Лидия, когда узнала, сказала только:
– Наконец-то.
Степан выделил комнату во флигеле – маленькую, с печкой и окошком в огород. Я перевезла туда свой чемодан, тетрадку и фартук.
Столовую строили с января. Деревянный барак на двадцать мест, у дороги, на тридцать втором километре трассы. Ефим чертил сам – стойка, обеденный зал, кухня с кладовой, подсобка. Я стояла рядом, смотрела на чертёж и поправляла: плиту – ближе к стене, кладовую – дальше от печи, чтоб крупа не сырела. Он слушал, переделывал. Мы не спорили – каждый знал своё.
Потребкооперация выделила посуду: двадцать тарелок, десять кастрюль, половник и дуршлаг. Мясо поставлял ближайший колхоз – я ездила договариваться, сидела в правлении, объясняла председателю, что рабочие на трассе – это те же люди, которые строят дорогу и к его же колхозу. Председатель почесал затылок и подписал договор. Овощи покупала у местных – ходила по дворам, торговалась, выбирала. Степан помог сложить печь – кирпичную, на три конфорки и духовой шкаф. Работал три дня, ободрал руки, но печь вышла ровная и тяглая. Лидия сшила занавески из ситца – белые, с мелкими синими цветами.
Название выбирали вечером, в Лидиной кухне. Ефим сидел за столом, я – напротив. Между нами – чашки с чаем. За окном – темнота и Мста.
– Надо простое, – сказал Ефим. – Чтоб запомнилось. И не казённое.
– «Дорожная», – предложил Степан из-за двери.

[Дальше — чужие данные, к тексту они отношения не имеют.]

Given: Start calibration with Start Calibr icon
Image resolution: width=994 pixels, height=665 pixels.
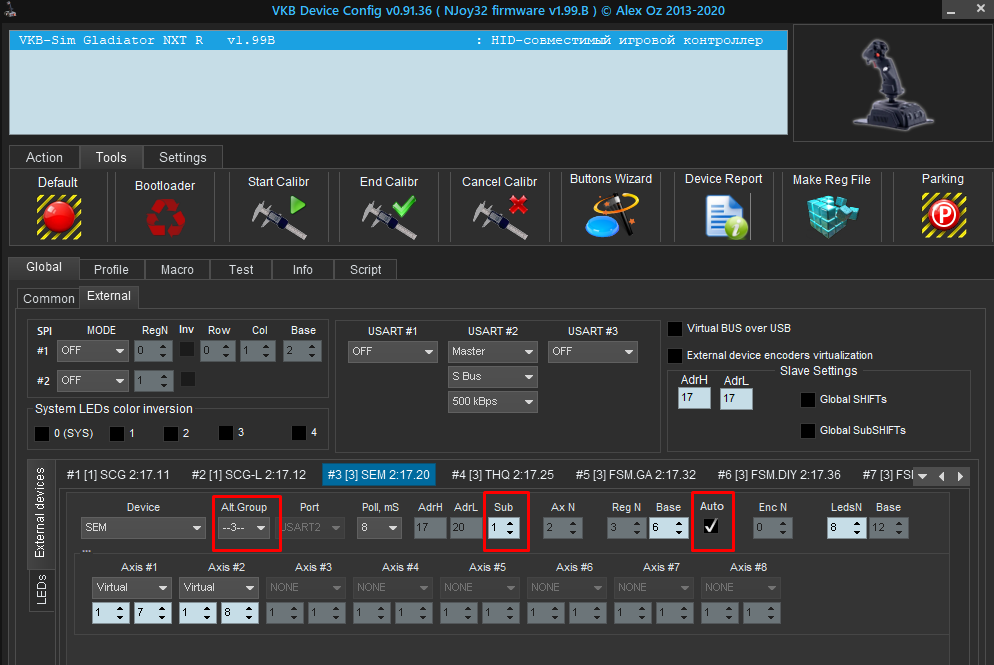Looking at the screenshot, I should pyautogui.click(x=278, y=215).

– Скучно, – отрезала Лидия.
Я молчала. Мешала чай. Медленно. По часовой стрелке. Ефим посмотрел на мою руку, на ложку. Потом поднял глаза.
– Берёзка, – сказал он.
– Берёзка, – повторила я. И кивнула.
Танечка, которая уже вовсю ходила и хватала всё подряд, добралась до стола и стянула ложку. Лидия подхватила её, засмеялась. И я тоже засмеялась – первый раз за долгое время по-настоящему, от живота, от радости.
В июле пятьдесят шестого приехала комиссия из района. Трое мужчин в серых пиджаках, запылённых от дороги. Они обошли здание, заглянули на кухню, потрогали стойку. Старший – лысый, с кожаной папкой – придирчиво осмотрел печь и заглянул в кладовую.
Я накормила их борщом – свекольным, густым, с говядиной и сметаной. Старший ел молча. Потом отодвинул тарелку.
– Добавки.
Я налила ещё. Он съел и вторую. Вытер рот, откинулся на стуле.
– Ну что ж. Приемлемо.
Потом разложил документы на стойке. Акт приёмки. В графе «наименование предприятия общественного питания» было вписано от руки: «Берёзка».
– Подпишите, – сказал он. – Тут и тут.
Ефим расписался первым. Потом протянул ручку мне. Обычная перьевая, с чернильницей-непроливайкой. Я взяла. Посмотрела на бумагу. Потом – в окно. За окном, у самого края дороги, стояла молодая берёзка. Не та, из госпиталя. Другая. Случайная. Но такая же тонкая – ствол в два пальца, ветки гнутся от ветра.
Я подписала акт в обеих графах. Поставила ручку на стойку. Комиссия собрала бумаги, пожала нам руки и уехала на своём газике, подняв облако пыли.
Мы вышли на крыльцо. Дорога уходила к горизонту – ровная, новая. По обочинам стояли берёзы – высокие, зелёные, живые. Та самая трасса Боровичи – Хвойная, сорок километров, которые два года были грунтовкой, а теперь – дорога.
– Фаина, – сказал Ефим. Полное имя. Так говорят, когда хотят, чтобы человек обернулся.
Я обернулась. Он держал в руках табличку. Белую, деревянную. Синие буквы – аккуратные, ровные. Он сам выпиливал, сам красил. Я видела, как он работал – по вечерам, в мастерской, согнувшись над верстаком.
«Берёзка».
– Прибьём? – спросил он.
Я взяла табличку. Гладкая, тёплая от его рук. Достала из кармана фартука два гвоздя – припасла с утра, как припасала всегда: заранее, наверняка. Встала на нижнюю ступеньку крыльца, приложила табличку над дверью. Ефим подал молоток. Я вбила первый гвоздь – ровно, крепко. Потом – второй. Отступила на три шага, посмотрела.
«Берёзка».
Ефим встал рядом. Не обнимал, не говорил ничего. Просто стоял. И мы оба смотрели на табличку, на дорогу, на берёзы вдоль обочины. Где-то далеко, на тридцать втором километре от Боровичей, шумел ветер и пахло гудроном, нагретой землёй и свежим хлебом из духового шкафа.
Первый грузовик остановился через час. Водитель – молодой, пыльный, с обветренным лицом – заглянул в дверь, прочитал меню, написанное мелом на доске.
– Работаете?
Я завязала фартук, налила щей в глубокую тарелку, отрезала кусок хлеба и протянула ему.